Could you repeat, word for word, only the lines from the one containing "Wes PL - Mittelbraun (417, 538)" through the final line of the records below?
[[ Records supplied open ]]
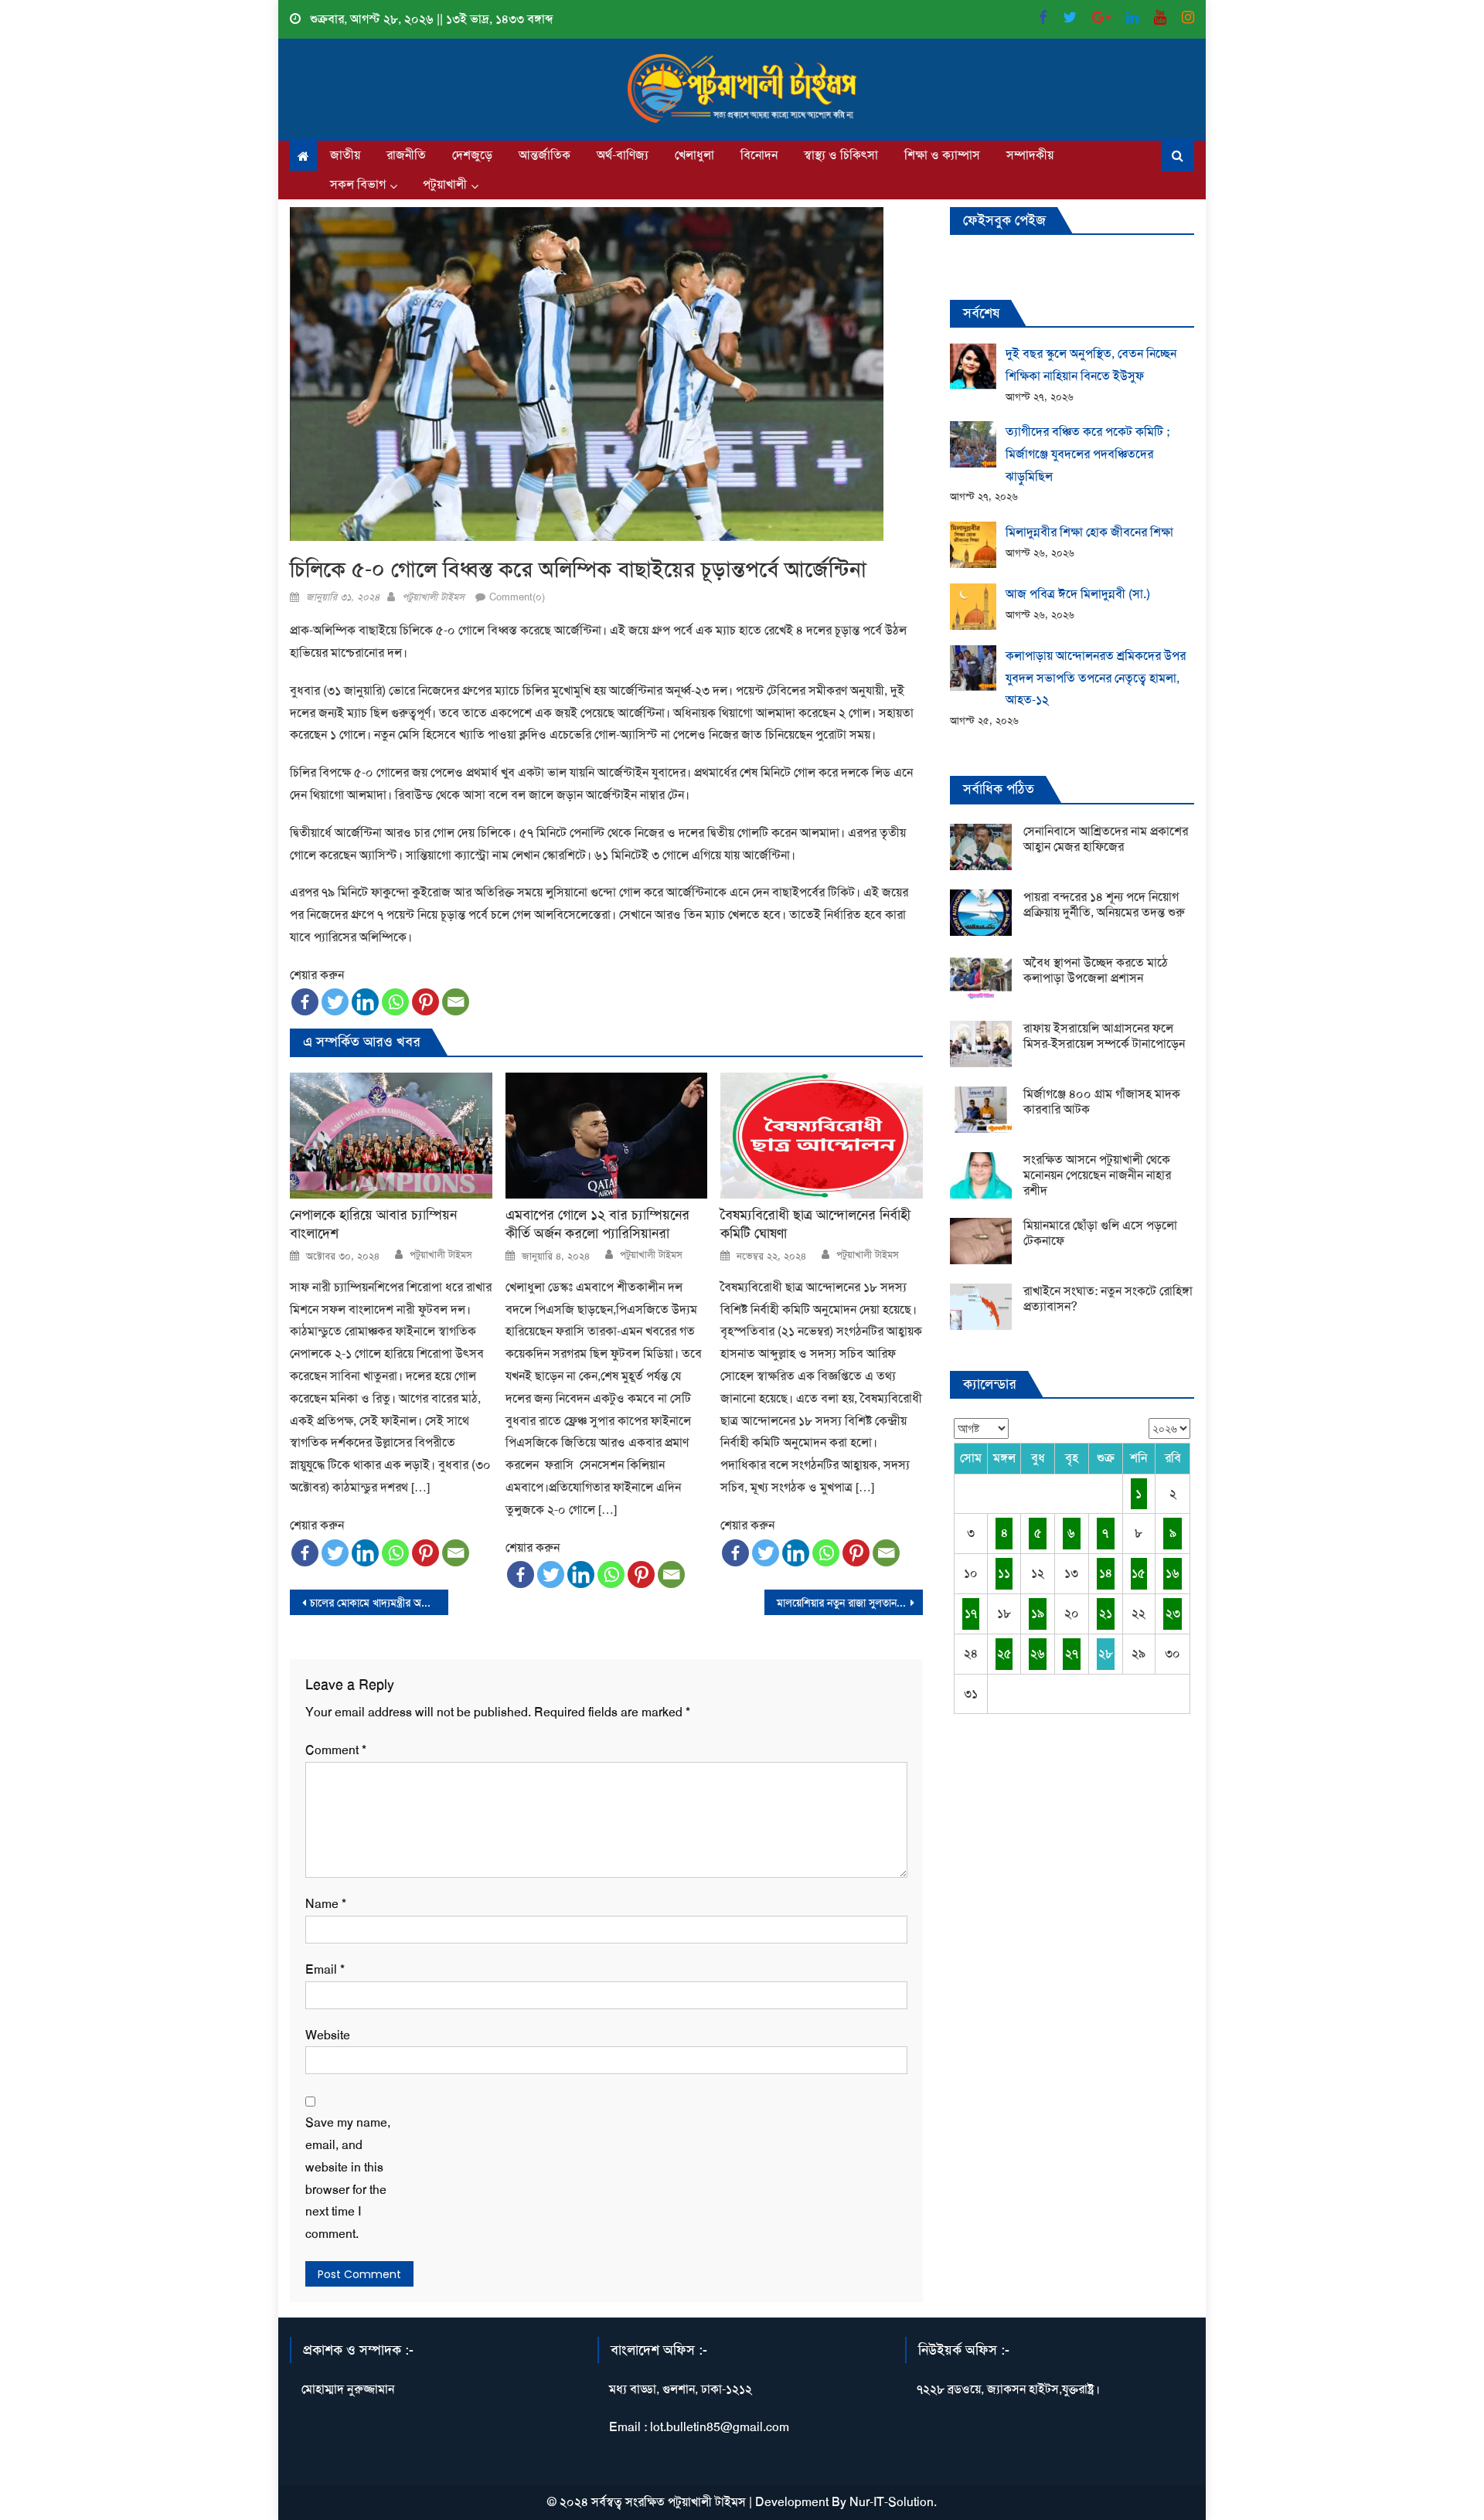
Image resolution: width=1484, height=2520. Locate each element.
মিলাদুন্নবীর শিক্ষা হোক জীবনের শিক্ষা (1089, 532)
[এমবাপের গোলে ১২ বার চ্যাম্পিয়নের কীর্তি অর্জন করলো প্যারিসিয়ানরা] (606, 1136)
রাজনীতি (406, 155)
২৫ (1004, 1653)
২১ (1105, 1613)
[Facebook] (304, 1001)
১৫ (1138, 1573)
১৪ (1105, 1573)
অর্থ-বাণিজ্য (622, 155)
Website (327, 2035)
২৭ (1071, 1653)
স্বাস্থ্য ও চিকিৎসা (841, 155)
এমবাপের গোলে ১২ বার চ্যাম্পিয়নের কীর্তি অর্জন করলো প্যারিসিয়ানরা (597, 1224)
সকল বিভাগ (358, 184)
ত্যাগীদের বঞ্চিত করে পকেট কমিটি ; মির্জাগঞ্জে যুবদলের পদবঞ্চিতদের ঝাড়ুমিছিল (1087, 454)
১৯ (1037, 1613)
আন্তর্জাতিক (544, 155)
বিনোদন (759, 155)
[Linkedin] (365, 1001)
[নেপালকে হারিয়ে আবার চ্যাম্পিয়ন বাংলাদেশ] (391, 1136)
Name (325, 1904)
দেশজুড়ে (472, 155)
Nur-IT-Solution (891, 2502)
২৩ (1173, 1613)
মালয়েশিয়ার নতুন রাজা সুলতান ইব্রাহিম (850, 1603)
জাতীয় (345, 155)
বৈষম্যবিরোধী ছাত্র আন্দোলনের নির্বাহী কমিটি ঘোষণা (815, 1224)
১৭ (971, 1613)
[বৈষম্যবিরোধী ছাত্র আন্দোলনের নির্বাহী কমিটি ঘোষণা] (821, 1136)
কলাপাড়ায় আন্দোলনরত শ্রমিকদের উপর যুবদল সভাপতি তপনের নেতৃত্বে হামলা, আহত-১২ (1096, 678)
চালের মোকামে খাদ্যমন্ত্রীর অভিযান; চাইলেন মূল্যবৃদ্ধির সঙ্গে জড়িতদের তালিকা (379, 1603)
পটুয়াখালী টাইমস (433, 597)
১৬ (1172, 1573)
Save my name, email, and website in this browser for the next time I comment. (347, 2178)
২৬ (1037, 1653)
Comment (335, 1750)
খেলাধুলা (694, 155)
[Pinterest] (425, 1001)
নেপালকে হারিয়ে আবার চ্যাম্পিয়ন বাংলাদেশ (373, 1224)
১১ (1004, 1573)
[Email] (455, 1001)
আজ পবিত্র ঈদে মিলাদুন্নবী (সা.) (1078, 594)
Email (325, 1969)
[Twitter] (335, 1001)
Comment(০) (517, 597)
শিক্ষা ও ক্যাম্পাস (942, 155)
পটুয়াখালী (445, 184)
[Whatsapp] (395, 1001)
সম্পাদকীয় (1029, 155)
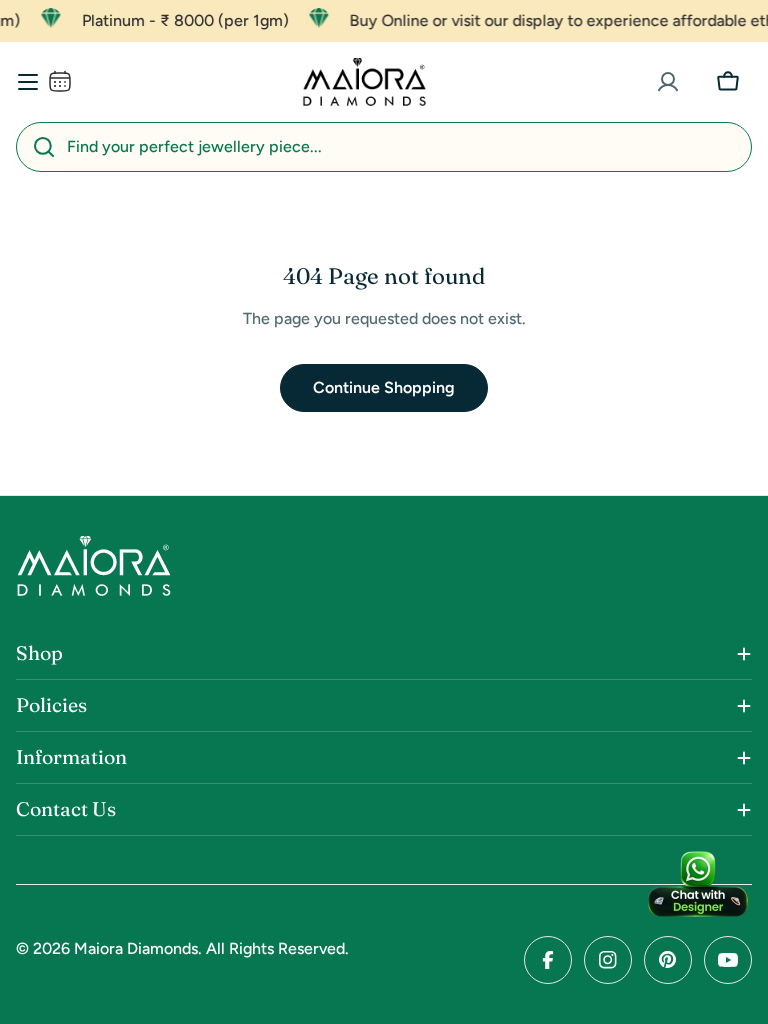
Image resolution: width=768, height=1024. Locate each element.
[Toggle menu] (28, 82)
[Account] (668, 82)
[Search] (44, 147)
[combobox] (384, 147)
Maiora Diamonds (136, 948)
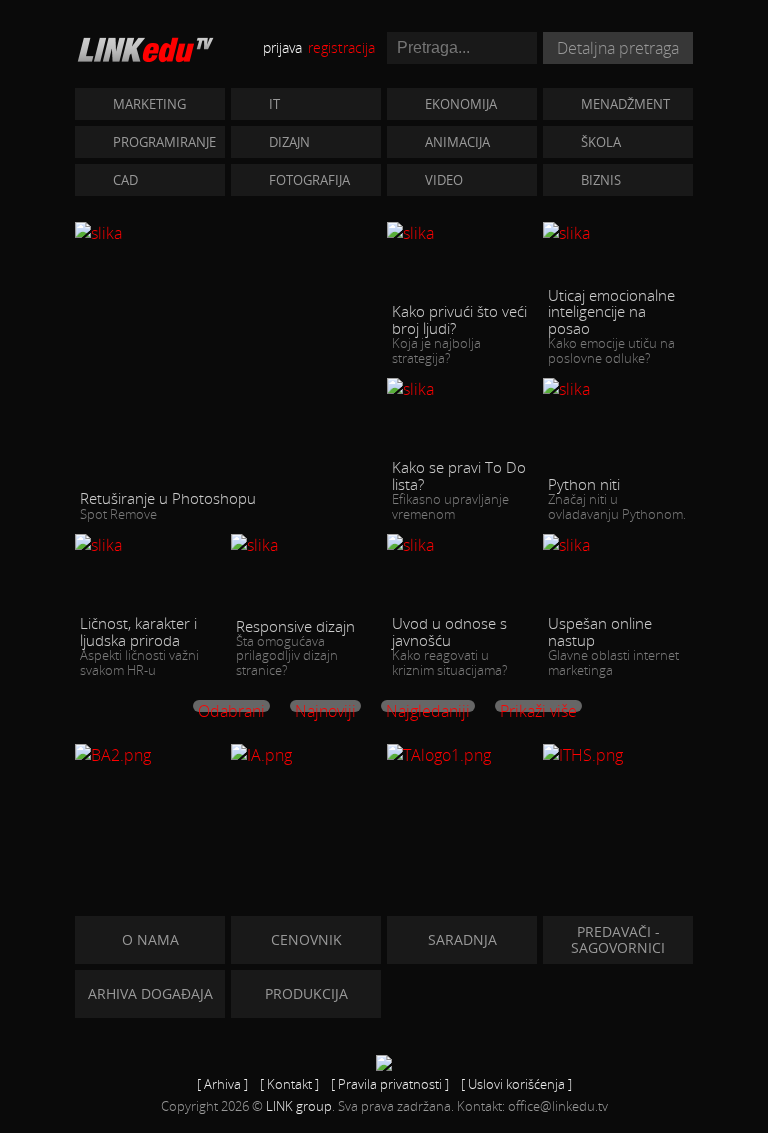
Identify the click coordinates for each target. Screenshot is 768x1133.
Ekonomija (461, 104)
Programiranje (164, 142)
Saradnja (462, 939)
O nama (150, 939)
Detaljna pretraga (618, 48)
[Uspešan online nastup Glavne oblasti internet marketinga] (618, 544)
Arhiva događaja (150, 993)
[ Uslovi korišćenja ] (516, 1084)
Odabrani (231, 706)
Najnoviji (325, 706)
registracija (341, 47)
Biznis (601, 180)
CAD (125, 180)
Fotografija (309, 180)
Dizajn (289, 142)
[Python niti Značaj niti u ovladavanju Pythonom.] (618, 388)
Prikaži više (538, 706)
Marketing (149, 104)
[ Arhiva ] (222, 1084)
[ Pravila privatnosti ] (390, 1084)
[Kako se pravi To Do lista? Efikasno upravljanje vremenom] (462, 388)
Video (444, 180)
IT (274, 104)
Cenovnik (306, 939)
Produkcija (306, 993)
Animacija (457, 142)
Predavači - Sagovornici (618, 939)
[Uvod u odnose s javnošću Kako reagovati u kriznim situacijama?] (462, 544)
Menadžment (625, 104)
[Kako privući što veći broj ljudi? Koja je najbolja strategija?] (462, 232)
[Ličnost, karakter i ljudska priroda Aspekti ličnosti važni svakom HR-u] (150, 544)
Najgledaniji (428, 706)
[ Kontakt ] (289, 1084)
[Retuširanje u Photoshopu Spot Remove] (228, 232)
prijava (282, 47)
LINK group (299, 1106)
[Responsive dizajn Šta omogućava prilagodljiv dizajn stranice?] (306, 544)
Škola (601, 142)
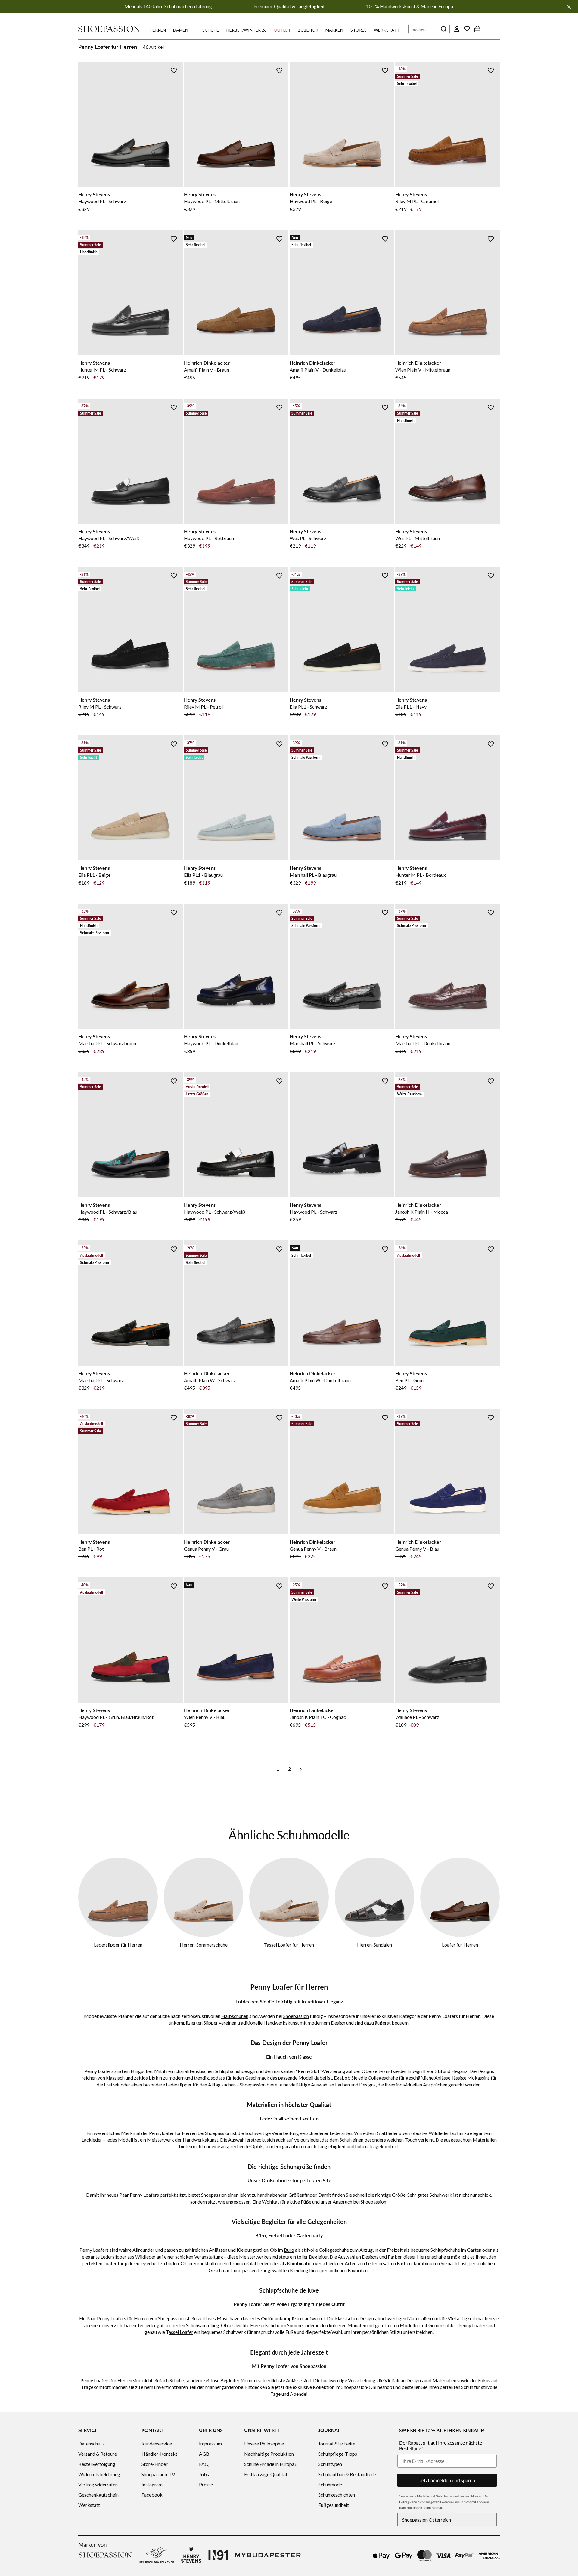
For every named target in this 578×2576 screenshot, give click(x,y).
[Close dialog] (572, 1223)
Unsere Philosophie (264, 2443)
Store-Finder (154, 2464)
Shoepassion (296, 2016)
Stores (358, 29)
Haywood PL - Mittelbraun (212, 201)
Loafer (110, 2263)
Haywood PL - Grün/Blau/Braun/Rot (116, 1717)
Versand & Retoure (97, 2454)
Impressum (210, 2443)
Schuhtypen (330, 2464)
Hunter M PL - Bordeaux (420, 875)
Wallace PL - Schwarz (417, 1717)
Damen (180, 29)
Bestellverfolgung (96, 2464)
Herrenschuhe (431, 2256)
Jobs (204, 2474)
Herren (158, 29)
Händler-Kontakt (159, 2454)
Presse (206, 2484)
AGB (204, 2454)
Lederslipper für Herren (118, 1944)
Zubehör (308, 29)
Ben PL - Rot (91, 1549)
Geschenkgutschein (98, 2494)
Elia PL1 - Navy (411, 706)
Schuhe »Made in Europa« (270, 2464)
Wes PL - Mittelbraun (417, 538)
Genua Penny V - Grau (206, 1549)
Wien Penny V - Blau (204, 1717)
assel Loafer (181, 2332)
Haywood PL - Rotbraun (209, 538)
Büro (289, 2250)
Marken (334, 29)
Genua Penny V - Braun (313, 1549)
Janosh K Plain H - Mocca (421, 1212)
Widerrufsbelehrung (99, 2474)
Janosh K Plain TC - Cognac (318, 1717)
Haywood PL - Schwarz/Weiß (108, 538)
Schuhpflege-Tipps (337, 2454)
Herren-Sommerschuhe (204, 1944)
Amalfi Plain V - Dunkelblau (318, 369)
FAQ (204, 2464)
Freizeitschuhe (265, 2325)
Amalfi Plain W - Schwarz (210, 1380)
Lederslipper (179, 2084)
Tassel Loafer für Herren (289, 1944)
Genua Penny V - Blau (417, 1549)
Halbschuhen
[[ Records supplied closed ]]
Exercise response:
Wes PL - Mittelbraun (417, 538)
Genua Penny V - Grau (206, 1549)
Wien Penny V - Blau (204, 1717)
assel Loafer (181, 2332)
Haywood PL - Rotbraun (209, 538)
Büro (289, 2250)
Marken (334, 29)
Genua Penny V - Braun (313, 1549)
Janosh K Plain H - Mocca (421, 1212)
Widerrufsbelehrung (99, 2474)
Janosh K Plain TC - Cognac (318, 1717)
Haywood PL - Schwarz/Weiß (108, 538)
Schuhpflege-Tipps (337, 2454)
Herren-Sommerschuhe (204, 1944)
Amalfi Plain V - Dunkelblau (318, 369)
FAQ (204, 2464)
Freizeitschuhe (265, 2325)
Amalfi Plain W - Schwarz (210, 1380)
Lederslipper (179, 2084)
Tassel Loafer für Herren (289, 1944)
Genua Penny V - Blau (417, 1549)
Halbschuhen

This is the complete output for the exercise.